Analyste, Désir, Sujet, Autre, 1961

Le désir est aliéné au langage, c'est par là qu'il prend sens comme désir de l'Autre : pas seulement au génitif objectif (que désire-t-il cet autre ?) mais aussi au génitif subjectif : qui est ce sujet qui désire, autrement dit quel est le signifiant, évidemment inconscient, qui le représente ? C'est bien ce que doit représenter l'analyste pour l'analysant, non pas l'objet mais le signifiant du désir (Φ), et plus précisément cette place vide où il doit émerger.
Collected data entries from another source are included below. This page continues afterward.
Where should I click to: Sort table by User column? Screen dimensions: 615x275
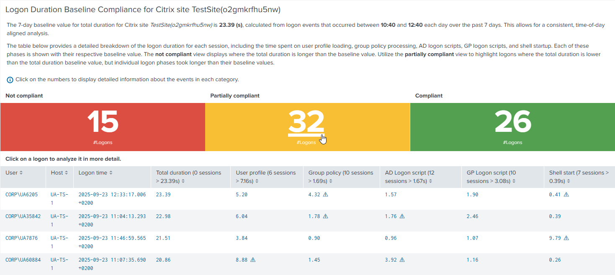21,173
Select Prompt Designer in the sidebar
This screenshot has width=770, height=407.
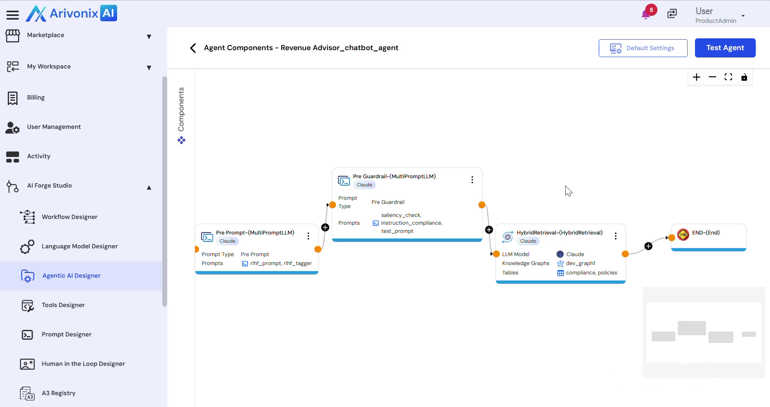[66, 334]
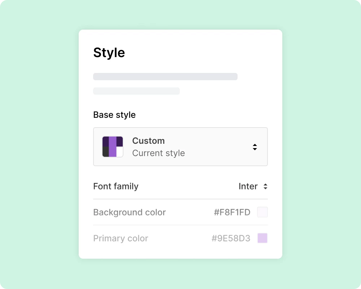Select the Font family row label
361x289 pixels.
point(116,186)
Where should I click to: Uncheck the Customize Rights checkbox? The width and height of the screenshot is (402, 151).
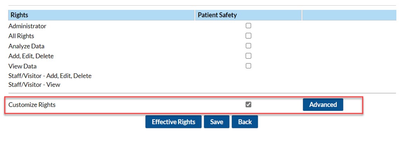pos(248,104)
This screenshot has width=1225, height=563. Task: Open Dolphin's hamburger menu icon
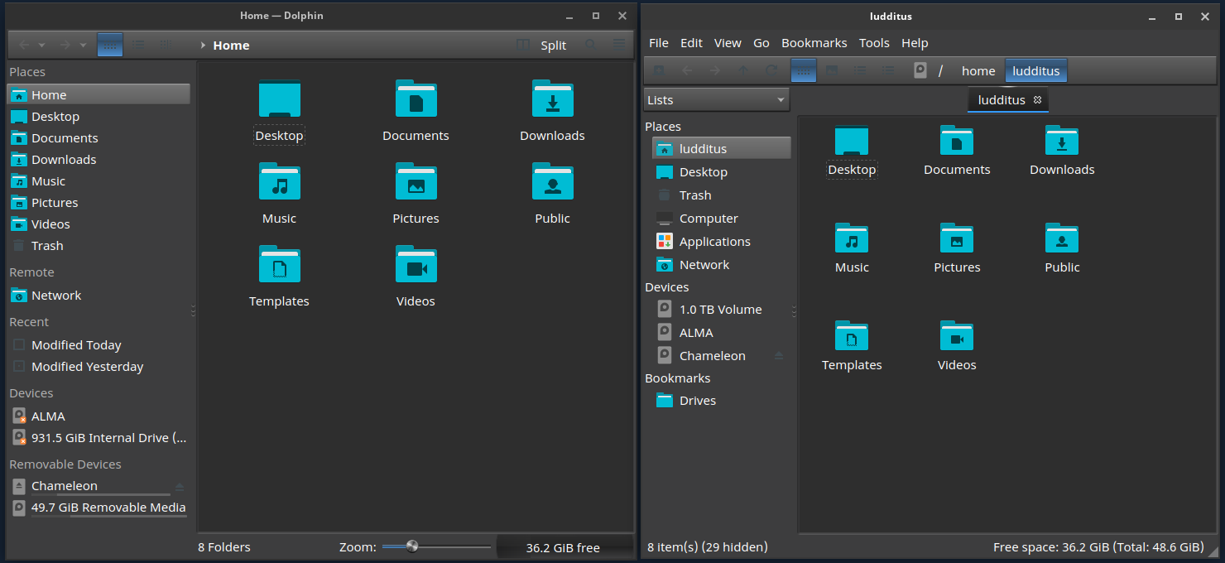pos(619,45)
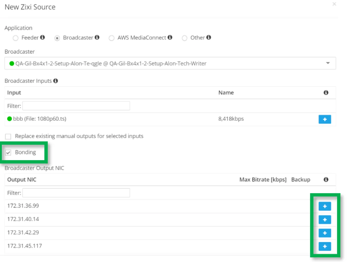Click the info icon next to Broadcaster option
The image size is (351, 262).
pos(97,37)
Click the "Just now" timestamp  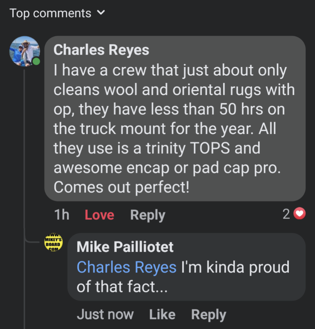click(105, 314)
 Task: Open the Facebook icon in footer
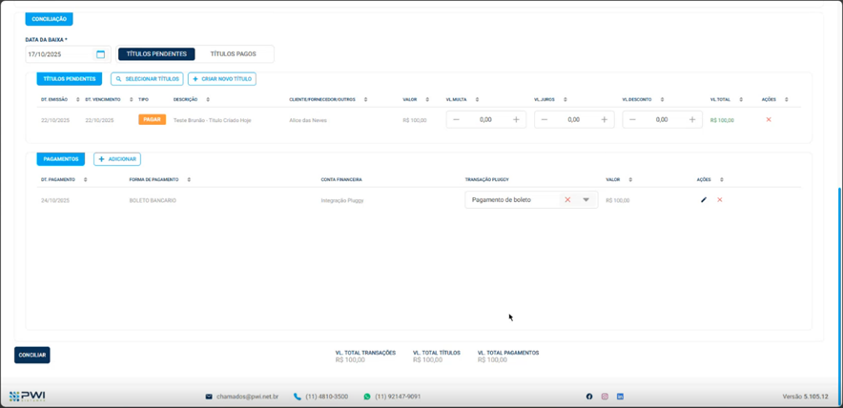point(589,397)
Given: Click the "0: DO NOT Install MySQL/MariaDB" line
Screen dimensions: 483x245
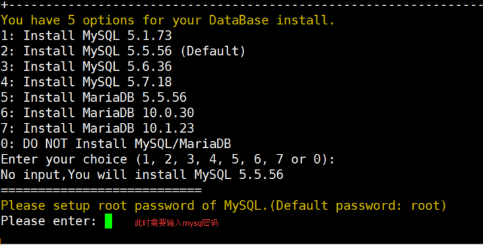Looking at the screenshot, I should 116,143.
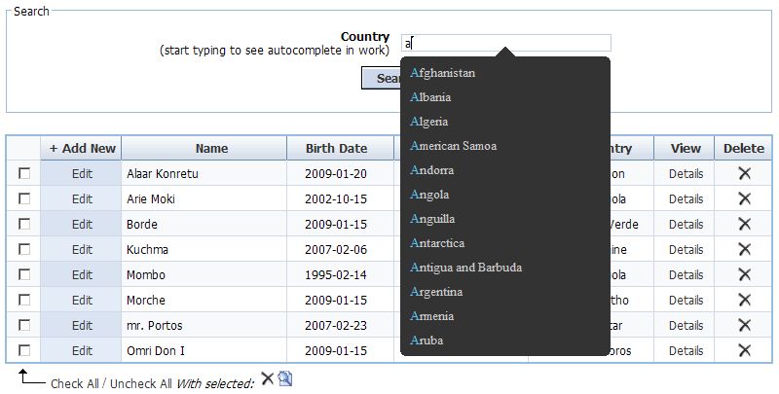Remove the Kuchma record with X icon

(744, 249)
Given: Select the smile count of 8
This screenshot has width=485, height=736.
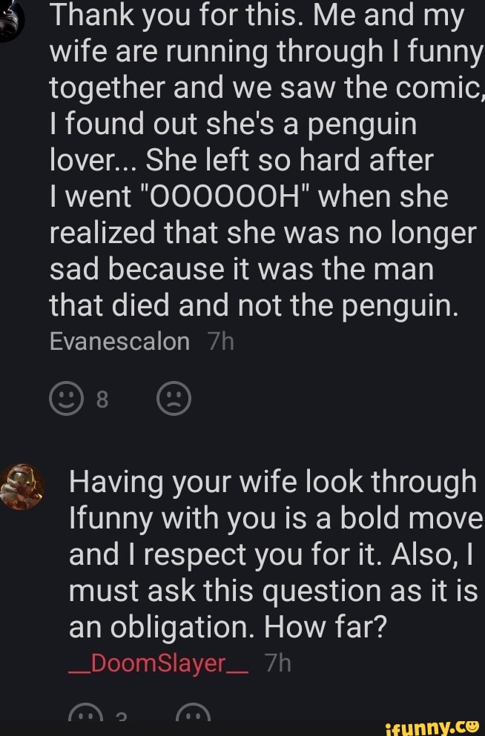Looking at the screenshot, I should tap(102, 400).
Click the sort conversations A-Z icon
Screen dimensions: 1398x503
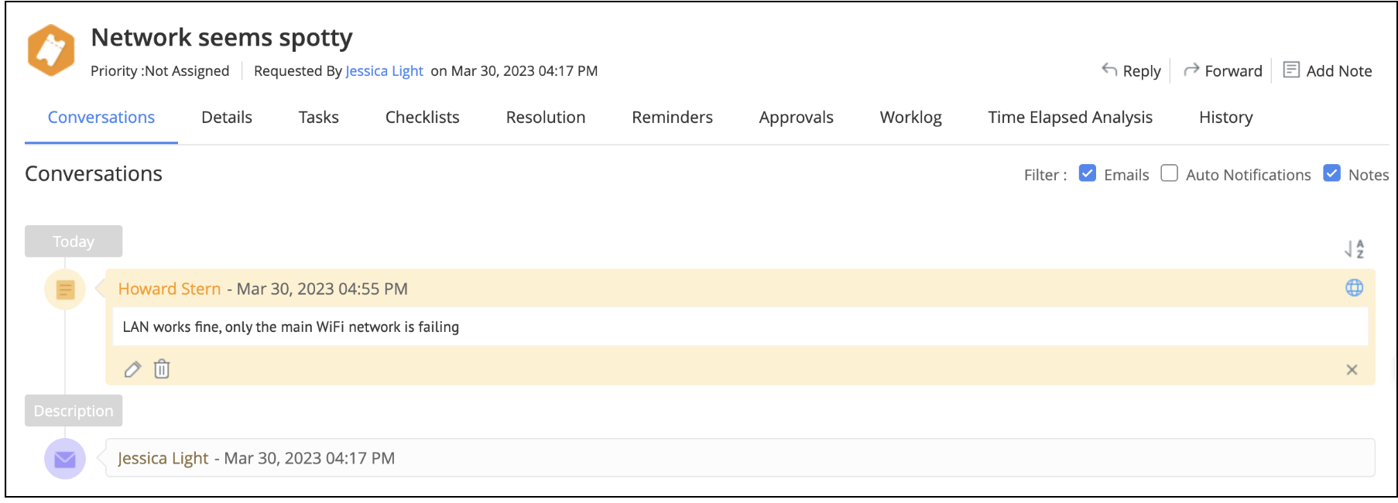[1354, 248]
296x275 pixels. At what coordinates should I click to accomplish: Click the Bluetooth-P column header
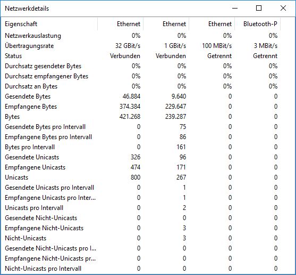click(258, 24)
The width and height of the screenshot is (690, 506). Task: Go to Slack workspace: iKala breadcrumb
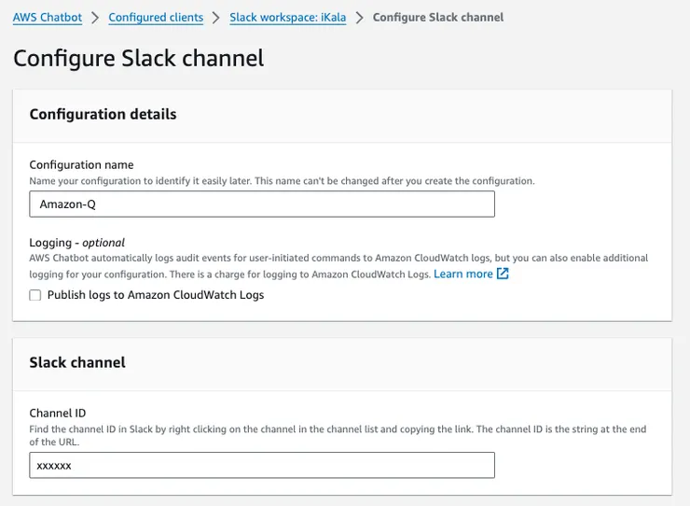coord(287,18)
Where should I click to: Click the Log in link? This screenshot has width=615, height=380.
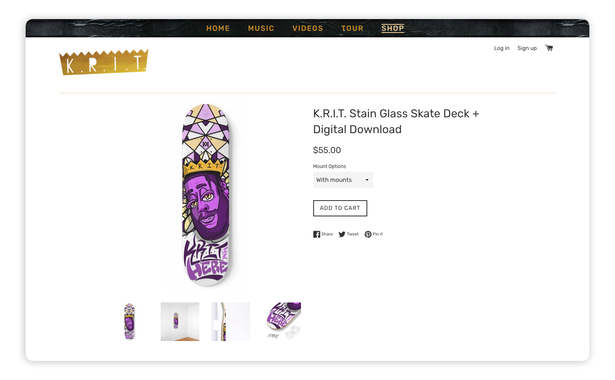pos(502,48)
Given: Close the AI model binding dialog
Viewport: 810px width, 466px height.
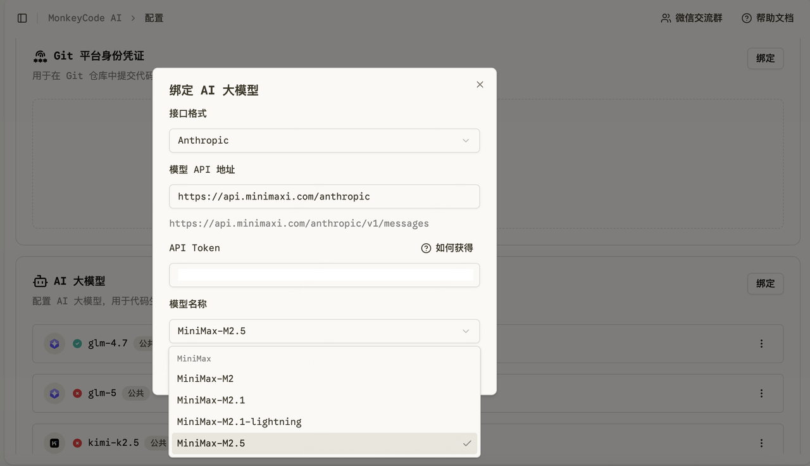Looking at the screenshot, I should pos(480,85).
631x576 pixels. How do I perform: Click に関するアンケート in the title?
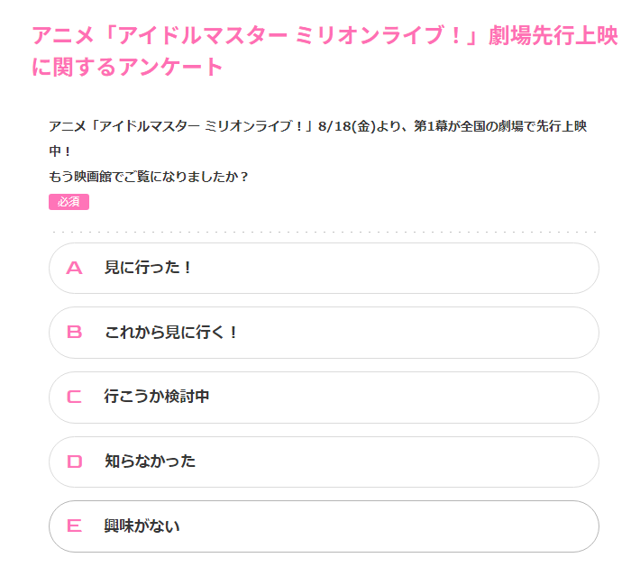pyautogui.click(x=127, y=67)
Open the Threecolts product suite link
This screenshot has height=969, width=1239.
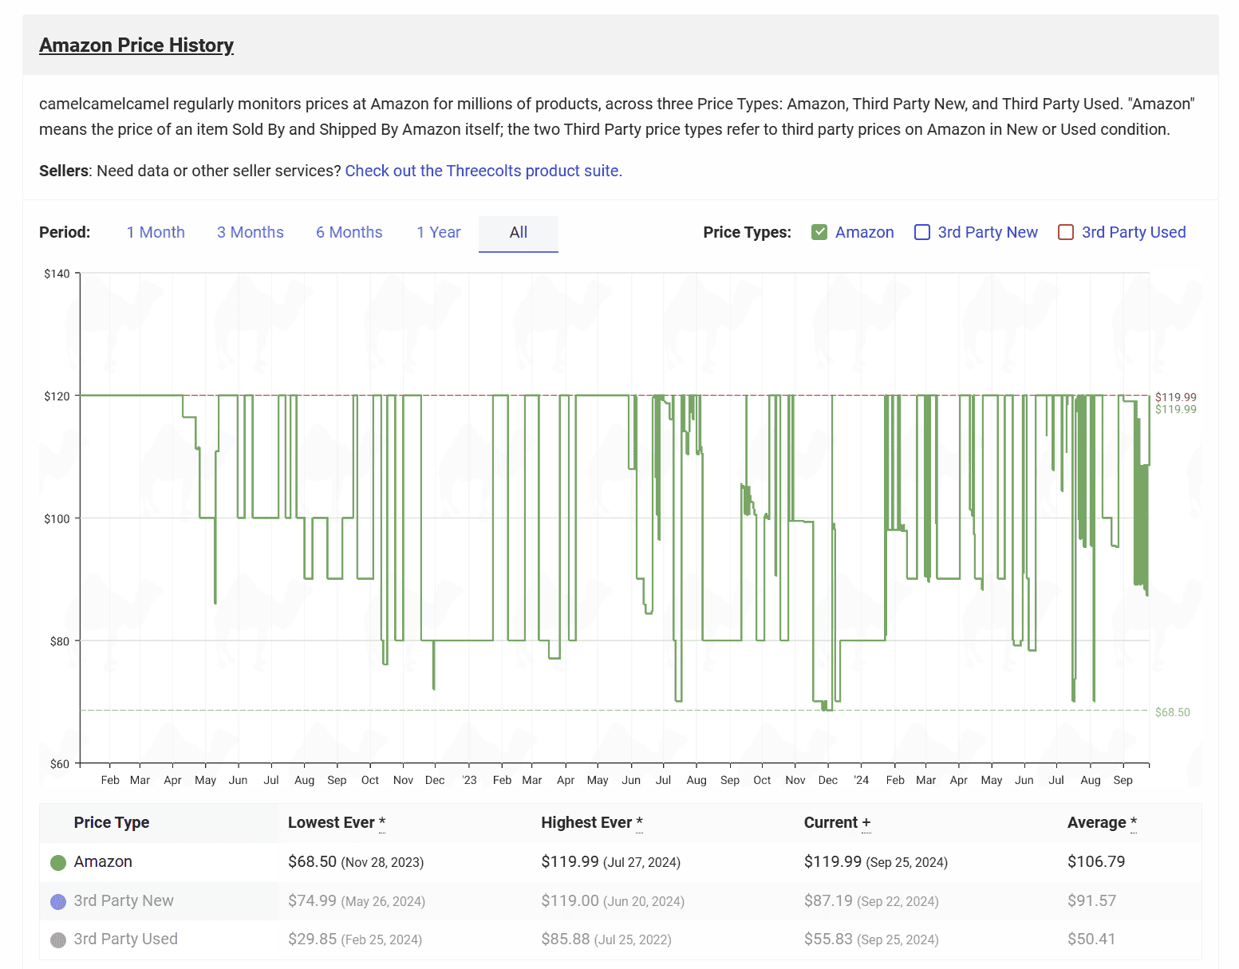tap(483, 171)
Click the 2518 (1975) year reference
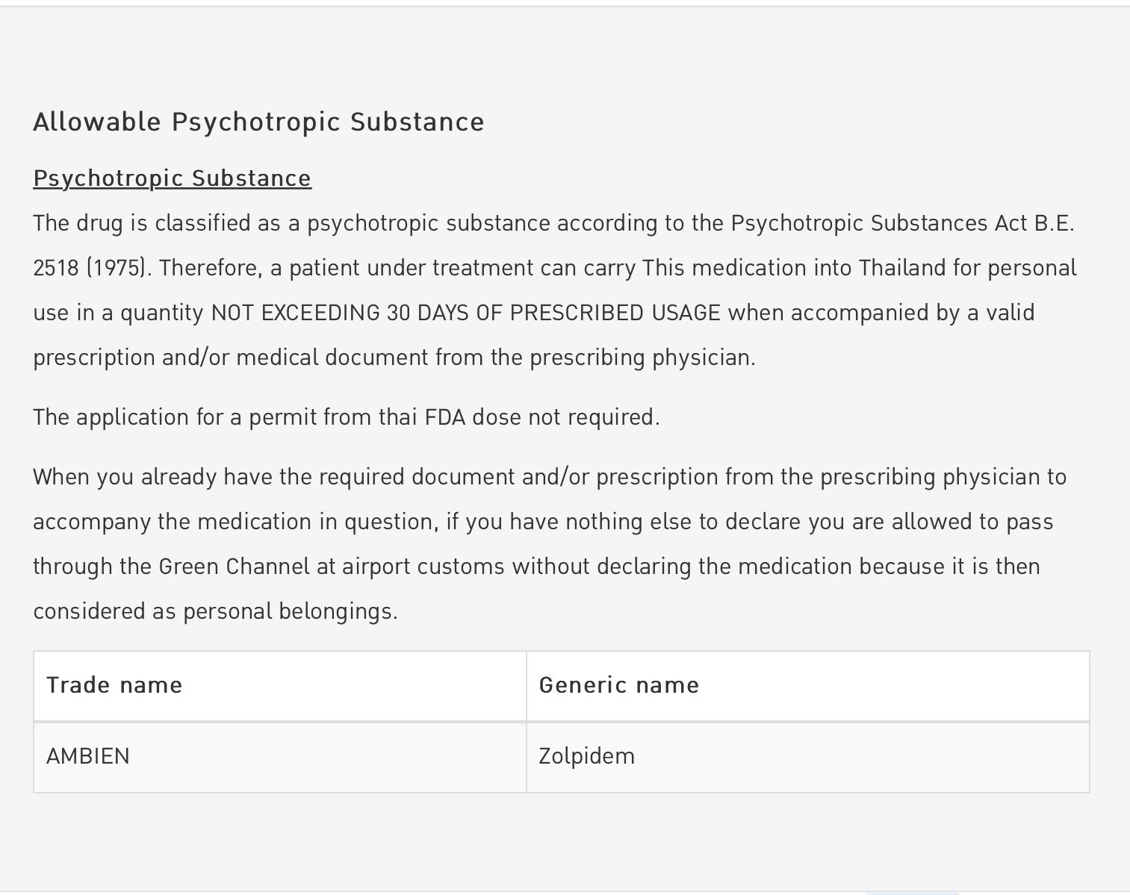Image resolution: width=1130 pixels, height=895 pixels. (x=92, y=268)
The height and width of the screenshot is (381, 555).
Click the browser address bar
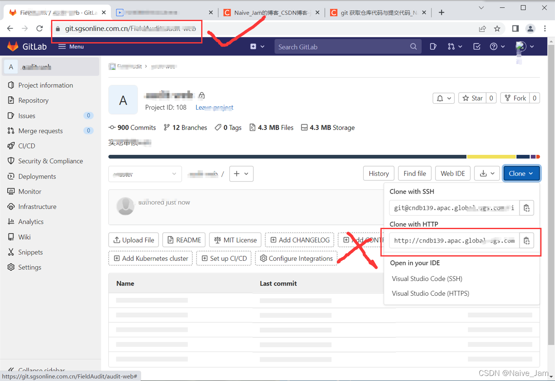(x=126, y=29)
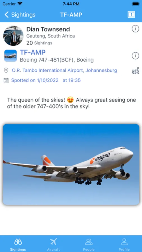
Task: Tap the report flag icon in header
Action: (131, 15)
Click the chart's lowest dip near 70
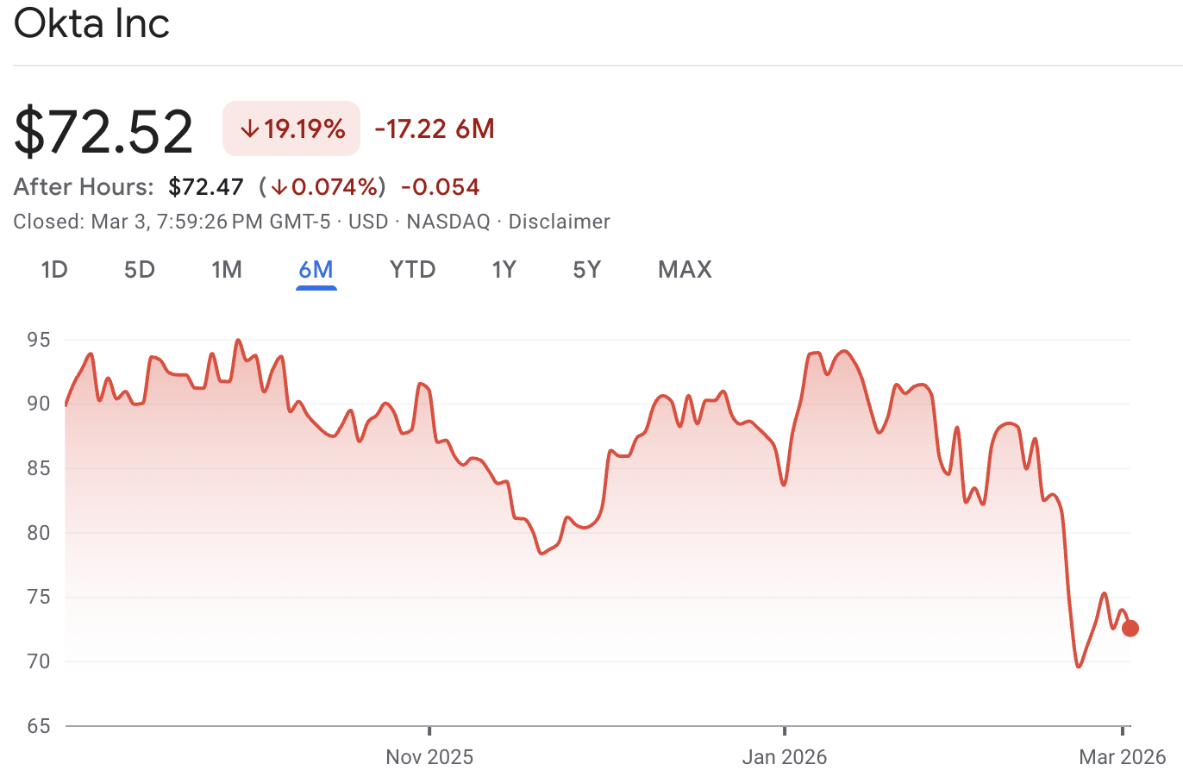The width and height of the screenshot is (1183, 783). [x=1079, y=666]
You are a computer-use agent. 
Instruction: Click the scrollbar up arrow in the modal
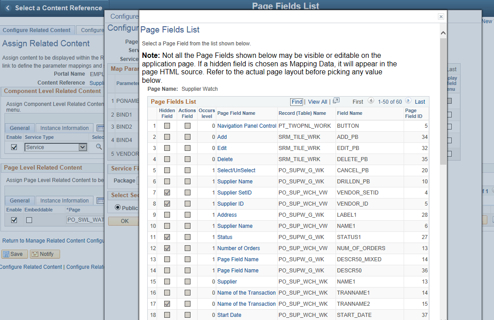pyautogui.click(x=443, y=32)
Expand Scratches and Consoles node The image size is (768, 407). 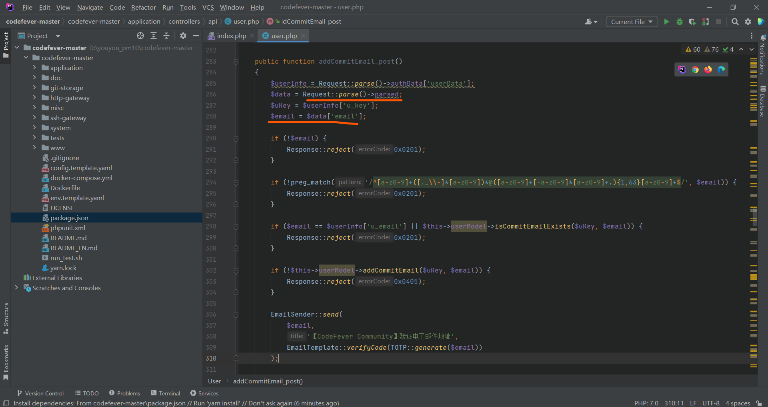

Par sa présence paradoxale et muette, l'analyste incarne ce manque à être qu'est le sujet en tant que barré, défaillant, là où il ne reste que « Ça ». Mais en tant qu'évanoui, le sujet s'articule quand-même à l'objet dans la structure du fantasme, l'objet étant lui-même la figure dégradée, dans l'imaginaire, du grand Autre ; l'analyste n'est donc pas tant supposé savoir, que supposé voir et faire voir, de cette place de sujet, l'objet du désir de l'Autre.


"C’est à la fois bien moins, mais aussi bien plus, de penser qu’il faut que nous tenions cette  place vide où est appelé ce signifiant, qui ne peut être qu’à annuler tous les  autres, ce Φ dont j’essaie pour vous, de montrer la position, la condition centrale dans notre expérience. Dans notre fonction, notre force, notre pouvoir, est certain, et toutes ses difficultés se résument à ceci : il faut savoir remplir sa place en tant que le sujet doit pouvoir y repérer le signifiant manquant. Et donc par une antinomie, par un paradoxe qui est celui de notre fonction, c’est à la place même où nous sommes « supposés savoir » que nous sommes appelés à être et à n’être rien de plus, rien d’autre, que la « présence réelle » et justement en tant qu’elle est inconsciente.
Au dernier terme - je dis «  au dernier terme » bien sûr, à l’horizon de ce qu’est notre fonction dans l’analyse - nous sommes là en tant que « Ça », « Ça » justement qui se tait et qui se tait  en ce qu’il manque à être. Nous sommes au dernier terme, dans notre présence, notre propre sujet au point où il s’évanouit, où il est barré. C’est pour cela que nous pouvons remplir la même place où le patient comme sujet lui-même s’efface, se subordonne, et se subordonne à tous les signifiants de sa propre demande...
Il s’agit de savoir si - pour que dans le transfert nous entrions nous-mêmes pour le sujet passif dans ce fantasme au niveau de S - cela suppose : – que d’une certaine façon nous  soyons vraiment cet S, –  que nous soyons au dernier terme celui qui voit petit(a), l’objet du fantasme, – que nous soyons capables dans quelque expérience que ce soit, et l’expérience à nous-mêmes  la plus étrangère, d’être en fin de compte ce « voyant », celui qui peut voir l’objet du désir de l’Autre, à quelque distance que cet Autre soit de lui-même."